Acara yang digelar selama 3 malam berturut-turut ini dibuka pada Rabu malam, Kamis 09 September 2026. Antusiasme warga luar biasa. Hampir 700 jamaah memadati majelis hingga fi luar Majlis.
Dalam pembukaan, pendiri sekaligus penanggung jawab Majelis Dzikir As-Suyudi Al-Bantani, KH. Muhammad Abdul Roufurrokhim menyampaikan rasa syukur kepada Allah SWT.
"Alhamdulillah, dengan izin Allah malam ini kita berkumpul untuk memuliakan kelahiran Baginda Nabi Muhammad SAW. Saya ucapkan selamat datang dan terima kasih kepada, KH. Sibro Malisi Tanara, Ustadz Romli selaku Qori, para tokoh masyarakat, tim Maulidul Qiyam, perwakilan Kepala Desa RT/RW dan seluruh jamaah yang hadir," ujarnya.
KH. Abdul Roufurrokhim juga menegaskan bahwa kegiatan ini murni bentuk cinta umat kepada Rasulullah SAW.
"Acara Maulid ini adalah acara kita semua.

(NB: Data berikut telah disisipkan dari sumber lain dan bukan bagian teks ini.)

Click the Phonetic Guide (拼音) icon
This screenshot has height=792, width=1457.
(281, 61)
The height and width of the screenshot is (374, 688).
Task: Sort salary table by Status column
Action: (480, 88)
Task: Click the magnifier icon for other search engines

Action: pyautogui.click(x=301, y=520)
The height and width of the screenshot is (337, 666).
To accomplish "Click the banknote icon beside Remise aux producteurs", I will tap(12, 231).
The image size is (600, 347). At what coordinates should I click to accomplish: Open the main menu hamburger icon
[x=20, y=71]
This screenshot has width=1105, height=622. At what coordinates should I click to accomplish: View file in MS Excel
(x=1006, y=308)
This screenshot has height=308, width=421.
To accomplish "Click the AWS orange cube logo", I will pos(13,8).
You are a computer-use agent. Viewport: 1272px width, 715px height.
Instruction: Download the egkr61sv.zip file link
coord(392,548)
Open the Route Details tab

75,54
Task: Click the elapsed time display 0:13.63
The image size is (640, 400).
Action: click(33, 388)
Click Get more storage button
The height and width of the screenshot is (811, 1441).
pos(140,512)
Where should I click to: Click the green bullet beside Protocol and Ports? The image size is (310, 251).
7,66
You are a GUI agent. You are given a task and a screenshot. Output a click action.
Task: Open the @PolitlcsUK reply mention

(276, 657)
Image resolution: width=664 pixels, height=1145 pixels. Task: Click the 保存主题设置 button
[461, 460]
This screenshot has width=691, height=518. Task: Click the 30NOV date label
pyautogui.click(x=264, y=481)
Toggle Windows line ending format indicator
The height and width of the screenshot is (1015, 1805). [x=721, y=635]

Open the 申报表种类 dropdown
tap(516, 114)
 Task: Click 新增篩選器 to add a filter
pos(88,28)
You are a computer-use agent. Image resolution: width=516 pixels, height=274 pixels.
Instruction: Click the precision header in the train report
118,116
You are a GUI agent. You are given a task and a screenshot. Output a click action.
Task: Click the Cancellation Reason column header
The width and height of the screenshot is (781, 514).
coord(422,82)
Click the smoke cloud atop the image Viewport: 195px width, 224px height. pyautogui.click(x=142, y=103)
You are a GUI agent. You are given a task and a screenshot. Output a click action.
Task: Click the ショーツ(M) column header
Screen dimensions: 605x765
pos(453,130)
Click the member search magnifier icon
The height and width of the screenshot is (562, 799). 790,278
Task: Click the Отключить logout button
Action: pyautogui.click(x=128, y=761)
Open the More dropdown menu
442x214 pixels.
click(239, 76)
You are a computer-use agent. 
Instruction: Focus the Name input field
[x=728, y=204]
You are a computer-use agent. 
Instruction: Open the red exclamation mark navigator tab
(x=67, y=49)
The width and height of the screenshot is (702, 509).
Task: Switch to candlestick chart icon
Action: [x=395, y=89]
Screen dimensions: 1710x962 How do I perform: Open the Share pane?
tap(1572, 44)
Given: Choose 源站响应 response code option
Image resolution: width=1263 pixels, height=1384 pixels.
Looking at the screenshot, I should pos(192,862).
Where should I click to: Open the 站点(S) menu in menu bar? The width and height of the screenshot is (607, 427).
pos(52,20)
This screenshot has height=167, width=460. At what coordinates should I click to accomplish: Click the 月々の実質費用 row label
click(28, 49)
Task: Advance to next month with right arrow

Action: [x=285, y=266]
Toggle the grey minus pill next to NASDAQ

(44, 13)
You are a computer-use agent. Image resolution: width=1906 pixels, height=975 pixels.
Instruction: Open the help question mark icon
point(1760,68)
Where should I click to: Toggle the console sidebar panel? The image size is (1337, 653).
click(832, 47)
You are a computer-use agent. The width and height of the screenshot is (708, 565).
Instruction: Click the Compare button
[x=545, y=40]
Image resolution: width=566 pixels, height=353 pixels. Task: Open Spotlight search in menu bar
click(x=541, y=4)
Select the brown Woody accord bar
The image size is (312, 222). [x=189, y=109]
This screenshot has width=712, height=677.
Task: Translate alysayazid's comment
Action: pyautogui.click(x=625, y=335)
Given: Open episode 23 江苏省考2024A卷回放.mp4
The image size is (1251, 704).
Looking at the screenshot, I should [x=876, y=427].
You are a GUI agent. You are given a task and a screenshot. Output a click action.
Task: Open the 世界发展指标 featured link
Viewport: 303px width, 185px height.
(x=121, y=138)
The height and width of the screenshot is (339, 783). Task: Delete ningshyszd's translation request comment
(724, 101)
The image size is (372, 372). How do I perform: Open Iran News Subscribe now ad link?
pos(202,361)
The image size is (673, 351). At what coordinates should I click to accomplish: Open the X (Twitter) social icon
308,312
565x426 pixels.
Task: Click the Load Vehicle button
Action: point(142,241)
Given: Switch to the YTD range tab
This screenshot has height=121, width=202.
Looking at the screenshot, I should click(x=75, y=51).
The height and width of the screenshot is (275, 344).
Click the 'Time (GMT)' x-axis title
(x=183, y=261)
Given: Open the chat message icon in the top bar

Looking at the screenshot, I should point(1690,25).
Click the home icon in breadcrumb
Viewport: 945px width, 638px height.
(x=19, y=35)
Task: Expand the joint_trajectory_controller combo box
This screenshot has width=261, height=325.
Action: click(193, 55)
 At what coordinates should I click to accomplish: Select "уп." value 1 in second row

Pembiayaan 100 persen mutlak dari pribadi. Tidak dari gubernur, tidak dari bupati, tidak dari lurah, tidak dari RT, dan tidak dari masyarakat. Ini bukti cinta kita kepada Nabi, kita laksanakan bersama-sama," tegasnya.
Sebagai bentuk syukur, pendiri sekaligus penanggung jawab Majelis Dzikir As-Suyudi Al-Bantani, KH. Muhammad Abdul Roufurrokhim membagikan sedekah kepada setiap jamaah yang hadir di setiap malam kegiatan.
"Jangan melihat isinya, yang penting niatnya. Ini bentuk cinta dan syukur kita kepada Allah dan Rasul-Nya," jelas beliau.
Puncak acara akan berlangsung pada malam terakhir, Sabtu, 11 September 2026. Selain sedekah, panitia juga menyiapkan kejutan khusus berupa air Zamzam asli langsung dari Mekah untuk seluruh jamaah yang hadir.
Rangkaian malam pertama diisi dengan pembacaan Do'a, Maulid Al-Barzanji, Mahallul Qiyam, Tilawatil Qur’an, dan tausiyah agama yang berlangsung khidmat hingga larut malam.
Di akhir acara, KH. Abdul Roufurrokhim memohon doa dan keberkahan.
"Terima kasih kepada seluruh jamaah yang sudah hadir dan meluangkan waktu serta tenaganya. Semoga langkah kita menuju majelis ini dicatat sebagai ibadah dan cinta kita kepada Rasulullah SAW diterima oleh Allah SWT. Aamiin," tutupnya.
Panitia mengundang seluruh masyarakat untuk hadir di malam kedua dan ketiga, serta bersama-sama memadati puncak acara pada malam Sabtu demi keberkahan bersama.